Communication, and a certain amount of concession, is one key to keeping the intergenerational workplace happy. Boomers might prefer to use the phone over Slack, for example, while Gen Z (born around 1997 to 2012) employees may get annoyed by phone calls and insist on text. One solution in that case could be a compromise where you limit the brief relaying of information to Slack, but, for longer conversations, make it a call on the phone or Zoom — and apply that balanced communication style to the whole team.
The culture question
When hiring, don’t assume an older generation applicant won’t be a cultural fit. Regardless of stereotypes about Boomers and Gen Xers, there are plenty out there who will fit with your company’s core values.
“I have had people not choose me for jobs, projects, and speaking gigs because of my age,” Bell said of the ageism she’s experienced in the industry. “They would either tell me, or it [would] get back to me, that it was because they felt I couldn’t understand or keep up with the technology or wasn’t a fit with their all-in-their-20s team.”

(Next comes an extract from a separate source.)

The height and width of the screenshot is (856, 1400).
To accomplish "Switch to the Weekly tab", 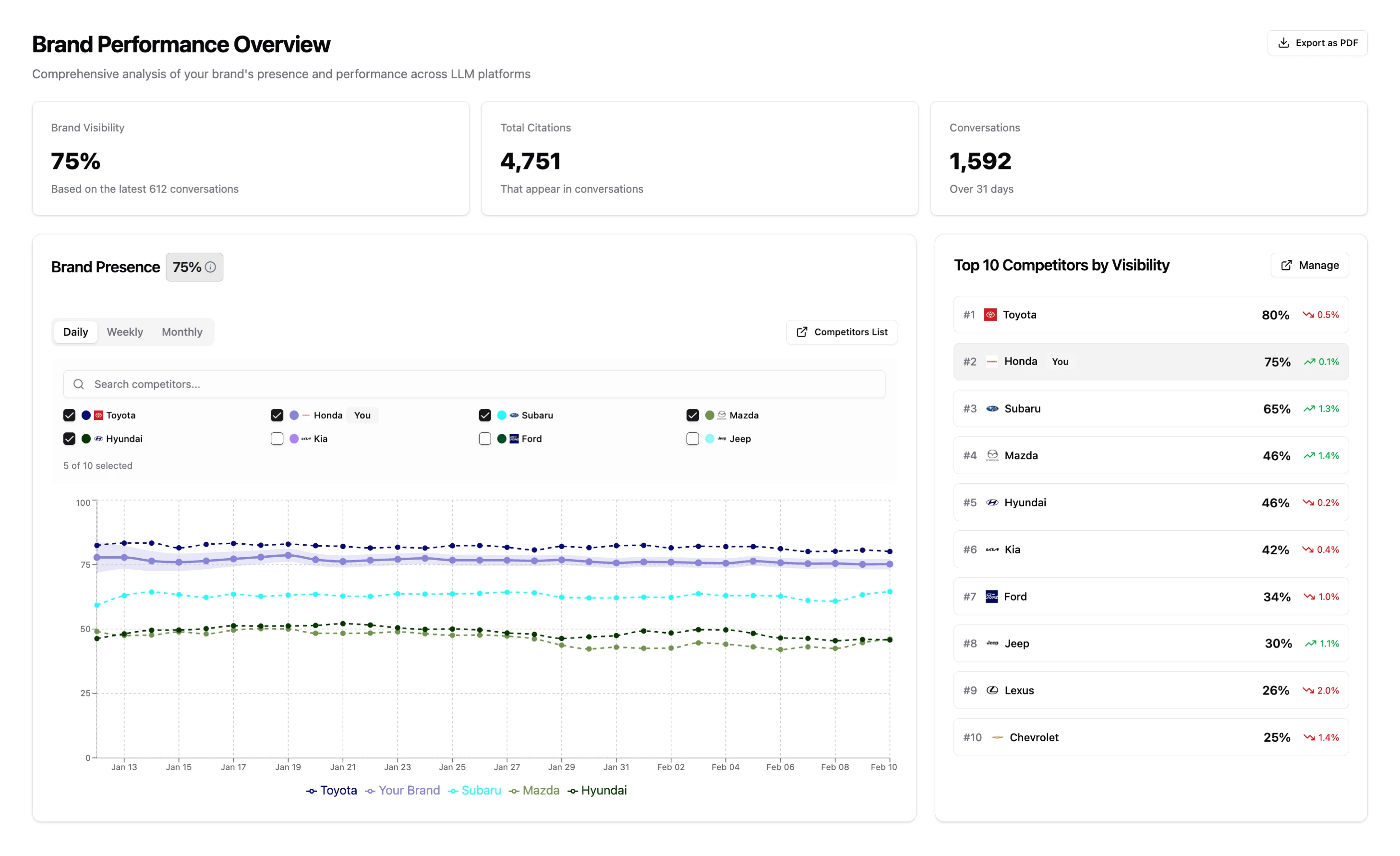I will pyautogui.click(x=125, y=331).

Still, it’s reality that some of the aspects of your company culture may be a challenging change for older employees. This can be an opening for a dialogue, perhaps comparing the culture norms of the 1980s to today or talking about what it was like living through pre-21st century historical events, which may help younger generations understand their points of view better.
And importantly, the younger employer and teammates may have to adjust their mindset, too. A few common ageist microaggressions to look out for:
- Assuming that, since they took a different path and came to tech later in life, that they’re incapable.
“I have had young men say to me that since I don’t have a computer science degree or didn’t learn to code — which I did, I’m self-taught — that I can’t understand their company or project,” Bell said.
- Treating someone from an older generation differently by being overly formal.
“When you are in a situation like being the oldest person in a cohort, they treat you differently,” Gayle Johnson, who joined a coding bootcamp last year after decades working in data processing, told Technical.ly in February. “I’ve been called ‘Miss Gayle’ in the class, and I didn’t ask for that.”
- Expressing surprise when an older generation teammate does something well, as if the expectation of their work was low.
- Looking at Baby Boomers and Gen Xers as a ticket out of 12 weeks of parental leave. (Note that the Family and Medical Leave Act also includes caring for an ailing parent or spouse).
At the end of the day, it’s about mutual respect.